LIMBS OF THE TORTOISE AND TURTLE.

In the true or land tortoises the temporal depressions are exposed, as in the boxtortoises and fresh-water terrapencs: the head is proportionally small, and can be withdrawn beneath the protective roof of the carapace. The skull is rounder and less depressed than in the terrapenes: the frontals enter into the formation of the orbital border. The tympanic hoop is notched behind, but the columelliform stapes passes through a small foramen. The palatine processes of the maxillaries are on a plane much below that of the continuation of the basis cranii, formed by the vomer and palatines. In most of the chelonia the nasal bone is connate with the prefrontal; and, in all, the tympanic pedicle is firmly wedged between the broad appendage of the maxillary arch, formed by the malar, 26, and squamosal, 27, in front, and the mastoid, 8, behind. The broad-headed terrapene (podocnemys expansa) differs from other fresh-water tortoises, and approaches the marine tortoises (turtles), by the vaulted bony roof arching over the temporal depressions. This roof is chiefly formed by the parietals, but differs from that in the turtles in being completed laterally by a larger proportion of the squamosal than of the postfrontal, which does not exceed its relative size in other terrapenes. The present species further differs from the marine turtles in the nonossification of the vomer and the consequent absence of a septum in the posterior nostrils; in the greater breadth of the pterygoids, which send out a compressed rounded process into the temporal depressions: the orbits also are much smaller, and are bounded behind by orbital processes of the postfrontal and malar bones: the mastoids and paroccipitals are more produced backwards, and the entire skull is more depressed than in the turtles.

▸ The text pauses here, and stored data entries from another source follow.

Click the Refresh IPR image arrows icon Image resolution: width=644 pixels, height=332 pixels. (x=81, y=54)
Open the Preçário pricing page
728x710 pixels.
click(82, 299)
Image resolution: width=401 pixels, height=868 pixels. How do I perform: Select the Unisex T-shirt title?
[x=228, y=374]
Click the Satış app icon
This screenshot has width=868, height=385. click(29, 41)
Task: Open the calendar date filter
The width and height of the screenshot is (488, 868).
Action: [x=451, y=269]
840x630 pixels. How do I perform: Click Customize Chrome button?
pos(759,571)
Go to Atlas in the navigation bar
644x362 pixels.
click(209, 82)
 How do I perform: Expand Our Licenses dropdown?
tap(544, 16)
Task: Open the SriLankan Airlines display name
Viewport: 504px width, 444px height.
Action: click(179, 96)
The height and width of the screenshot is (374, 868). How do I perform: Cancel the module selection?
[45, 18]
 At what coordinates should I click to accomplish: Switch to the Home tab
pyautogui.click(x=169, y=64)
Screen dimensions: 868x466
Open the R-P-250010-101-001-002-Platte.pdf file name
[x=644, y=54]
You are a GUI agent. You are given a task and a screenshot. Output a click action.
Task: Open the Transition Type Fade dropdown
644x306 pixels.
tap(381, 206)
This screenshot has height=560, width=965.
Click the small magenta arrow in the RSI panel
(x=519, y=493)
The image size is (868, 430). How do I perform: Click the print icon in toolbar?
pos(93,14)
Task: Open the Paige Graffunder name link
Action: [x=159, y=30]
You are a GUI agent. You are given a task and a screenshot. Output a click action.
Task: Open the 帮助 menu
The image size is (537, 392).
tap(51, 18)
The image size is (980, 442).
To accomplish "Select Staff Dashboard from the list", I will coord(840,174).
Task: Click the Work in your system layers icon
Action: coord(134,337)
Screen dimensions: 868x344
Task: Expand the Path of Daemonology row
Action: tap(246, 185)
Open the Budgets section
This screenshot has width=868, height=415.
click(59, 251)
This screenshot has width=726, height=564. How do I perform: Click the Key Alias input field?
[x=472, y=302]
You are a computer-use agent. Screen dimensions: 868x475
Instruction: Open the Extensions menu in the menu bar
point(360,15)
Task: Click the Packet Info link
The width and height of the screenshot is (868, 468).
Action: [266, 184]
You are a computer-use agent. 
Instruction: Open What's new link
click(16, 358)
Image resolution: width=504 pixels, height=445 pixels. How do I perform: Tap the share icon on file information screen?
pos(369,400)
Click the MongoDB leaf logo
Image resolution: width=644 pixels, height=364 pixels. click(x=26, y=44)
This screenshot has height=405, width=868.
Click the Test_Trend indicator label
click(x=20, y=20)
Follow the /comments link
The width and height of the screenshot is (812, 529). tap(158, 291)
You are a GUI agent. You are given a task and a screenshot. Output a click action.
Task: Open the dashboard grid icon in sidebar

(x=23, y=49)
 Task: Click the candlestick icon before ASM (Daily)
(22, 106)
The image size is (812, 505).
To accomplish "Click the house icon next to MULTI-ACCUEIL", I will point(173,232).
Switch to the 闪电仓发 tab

The ordinary position of the scapular extremity is a state of extreme pronation, as shown in Fig. 20, with the olecranon, or top of 54, thrown forwards and outwards, and the radial side of the hand, or thumb, i, directed to the ground. The humerus, 53, is strongly bent in a sigmoid form, with the anconal surface convex and directed upwards and outwards: the two tuberosities at the proximal end are much developed and bent towards the palmar aspect, bounding a deep and wide groove: that which answers to the external tuberosity is the smallest, and by the rotation of the humerus it becomes the most internal in position. The proximal row of the carpus consists of four bones-viz., a large scaphoides, a small lunare, wedged into the interspace of the radius and ulna, a large cuneiforme, and a small pisiforme. The second row consists of five distinct bones, corresponding with the five digits; those supporting the fourth and fifth answering to the os unciforme, the remaining three to the trapezium, trapezoides, and magnum. The first and fifth of the digits have cach one metacarpal and two phalanges; the rest, ii, iii, iv, have each a metacarpal and three phalanges. A sesamoid bone is placed beneath the metacarpo-phalangeal joint of the three middle digits. In the pelvic extremity, the femur, 65, is sigmoidally bent, but in a less degree than the humerus, and is a shorter bone. The patella is ligamentous: the synovial joint between it and the femur is distinct from the proper capsule of the knee-joint; the fibula, 66, is longer and more slender than the tibia, 66; a small "fabella" is articulated to its upper end. The proximal row of the tarsus consists of two bones, astragalus and calcaneum, which sometimes become confluent. The distal row consists of five bones, four of which support the four normal toes, and the fifth, a rudiment of the fifth toe without a claw: the fourth and fifth of the second row of tarsals answer to the os cuboides of higher animals; the other three bones to the three ossa cuneiformia. The astragalar part of the single proximal bone would seem to include the scaphoid as well as the calcaneum.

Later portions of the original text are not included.